From Oil Culture Wars to Appliance Wars and Back: Fossil Fuels, Identity, and the Politics of Combustion On and Off Social Media Today
Jordan B. Kinder
Abstract
In 2022, the Government of Canada announced its plans to phase out gas-powered vehicles by 2035. In 2023, studies in Canada and the US found that children who grew up in homes with natural gas stoves faced higher rates of asthma (Gruenwald et al. 2022; Bédard et al. 2023). Alongside this health issue, scientists found that annual carbon emissions from gas stoves in the US compare to the annual emissions of 500,000 cars (Lebel et al. 2023). In response to findings such as these, New York became the first state to ban natural gas stoves and heaters in some new buildings. As restrictive policy attempts largely geared towards helping influence personal and environmental well-being in a time of climate catastrophe, these interventions and the studies that informed them generated widespread attention across the Internet, becoming a kind of meme, particularly in right-wing media contexts.
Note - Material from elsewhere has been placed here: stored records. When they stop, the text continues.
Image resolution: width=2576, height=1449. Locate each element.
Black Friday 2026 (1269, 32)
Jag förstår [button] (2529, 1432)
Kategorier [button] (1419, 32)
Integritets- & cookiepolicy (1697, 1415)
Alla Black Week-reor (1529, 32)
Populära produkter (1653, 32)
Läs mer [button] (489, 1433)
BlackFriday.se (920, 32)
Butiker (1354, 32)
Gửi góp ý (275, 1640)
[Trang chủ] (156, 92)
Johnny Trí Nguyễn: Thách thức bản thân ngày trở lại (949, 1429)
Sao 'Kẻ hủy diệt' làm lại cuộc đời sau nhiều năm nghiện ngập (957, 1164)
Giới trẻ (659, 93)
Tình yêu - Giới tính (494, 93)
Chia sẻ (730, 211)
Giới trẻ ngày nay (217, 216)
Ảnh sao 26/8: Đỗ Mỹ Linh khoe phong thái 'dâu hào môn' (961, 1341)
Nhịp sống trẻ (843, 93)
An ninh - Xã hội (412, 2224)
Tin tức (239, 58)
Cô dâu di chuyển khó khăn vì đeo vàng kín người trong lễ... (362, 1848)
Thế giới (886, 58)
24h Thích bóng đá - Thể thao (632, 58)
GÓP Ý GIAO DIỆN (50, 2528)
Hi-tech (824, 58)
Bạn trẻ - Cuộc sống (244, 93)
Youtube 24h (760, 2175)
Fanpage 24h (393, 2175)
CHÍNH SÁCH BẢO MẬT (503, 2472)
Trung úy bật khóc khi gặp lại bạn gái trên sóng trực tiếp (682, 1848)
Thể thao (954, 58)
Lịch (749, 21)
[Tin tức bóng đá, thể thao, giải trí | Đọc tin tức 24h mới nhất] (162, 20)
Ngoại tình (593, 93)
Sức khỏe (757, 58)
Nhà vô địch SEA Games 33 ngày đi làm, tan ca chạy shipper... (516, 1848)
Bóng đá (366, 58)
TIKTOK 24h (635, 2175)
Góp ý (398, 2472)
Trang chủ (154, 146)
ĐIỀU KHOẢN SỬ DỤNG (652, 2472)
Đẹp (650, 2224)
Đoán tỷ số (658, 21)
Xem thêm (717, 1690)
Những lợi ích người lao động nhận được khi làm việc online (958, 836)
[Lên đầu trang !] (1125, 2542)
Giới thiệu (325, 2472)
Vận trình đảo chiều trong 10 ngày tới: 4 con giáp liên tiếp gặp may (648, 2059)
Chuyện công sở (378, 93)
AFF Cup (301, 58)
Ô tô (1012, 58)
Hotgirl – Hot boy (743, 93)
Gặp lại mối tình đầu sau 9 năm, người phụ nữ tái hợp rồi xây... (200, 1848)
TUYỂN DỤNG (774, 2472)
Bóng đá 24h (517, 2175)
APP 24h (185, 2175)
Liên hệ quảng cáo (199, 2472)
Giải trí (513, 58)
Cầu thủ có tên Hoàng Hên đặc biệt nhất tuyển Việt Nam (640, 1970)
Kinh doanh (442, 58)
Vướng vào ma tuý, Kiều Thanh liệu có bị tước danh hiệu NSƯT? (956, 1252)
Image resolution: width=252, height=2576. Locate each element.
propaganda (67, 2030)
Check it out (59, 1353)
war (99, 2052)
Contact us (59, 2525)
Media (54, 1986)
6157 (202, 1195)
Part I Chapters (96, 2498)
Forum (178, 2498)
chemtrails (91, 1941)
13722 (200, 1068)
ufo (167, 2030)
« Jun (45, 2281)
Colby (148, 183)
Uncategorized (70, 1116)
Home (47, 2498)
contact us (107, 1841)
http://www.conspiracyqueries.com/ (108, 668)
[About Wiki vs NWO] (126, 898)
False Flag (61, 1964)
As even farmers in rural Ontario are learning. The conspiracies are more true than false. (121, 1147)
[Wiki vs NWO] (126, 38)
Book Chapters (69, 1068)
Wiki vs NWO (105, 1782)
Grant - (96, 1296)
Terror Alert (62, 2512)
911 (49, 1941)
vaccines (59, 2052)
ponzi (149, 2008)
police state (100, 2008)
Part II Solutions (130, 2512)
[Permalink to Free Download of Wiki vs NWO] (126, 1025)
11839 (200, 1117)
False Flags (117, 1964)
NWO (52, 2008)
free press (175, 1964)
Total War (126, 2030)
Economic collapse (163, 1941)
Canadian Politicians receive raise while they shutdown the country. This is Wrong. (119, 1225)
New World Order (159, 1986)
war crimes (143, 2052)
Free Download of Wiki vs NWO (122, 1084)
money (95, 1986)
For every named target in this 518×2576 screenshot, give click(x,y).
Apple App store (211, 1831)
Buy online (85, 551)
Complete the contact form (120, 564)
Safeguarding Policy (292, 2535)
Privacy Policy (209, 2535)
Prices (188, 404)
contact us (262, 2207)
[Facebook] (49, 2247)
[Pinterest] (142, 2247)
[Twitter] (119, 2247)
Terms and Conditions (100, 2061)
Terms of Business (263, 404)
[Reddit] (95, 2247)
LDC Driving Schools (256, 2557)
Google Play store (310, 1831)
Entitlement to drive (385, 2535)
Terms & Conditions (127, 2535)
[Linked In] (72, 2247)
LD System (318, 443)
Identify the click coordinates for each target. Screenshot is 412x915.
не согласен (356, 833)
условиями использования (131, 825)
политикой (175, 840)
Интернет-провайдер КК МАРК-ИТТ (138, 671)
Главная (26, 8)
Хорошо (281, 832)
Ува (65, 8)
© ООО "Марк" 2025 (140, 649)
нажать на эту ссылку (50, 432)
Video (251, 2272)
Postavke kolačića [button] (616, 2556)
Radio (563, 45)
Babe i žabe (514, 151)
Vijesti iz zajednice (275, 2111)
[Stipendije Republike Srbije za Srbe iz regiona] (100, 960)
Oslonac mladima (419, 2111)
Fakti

This paper sets its sights on this moment, examining reactions from Canadian pro-oil groups on social media that, since 2011, I have been following closely and argue have initiated a kind of oil culture wars. Beginning with an analysis of pro-oil social media content that engages with the fossil-fuelled appliances and vehicles, I then explore the consequences of combustion becoming a central dimension to right-wing political identities and notions of freedom. From here, I address how just energy transition is construed as a threat to these identities, seeking to answer the following question: what prospects for just transition remain when the right to burn is increasingly understood as inalienable?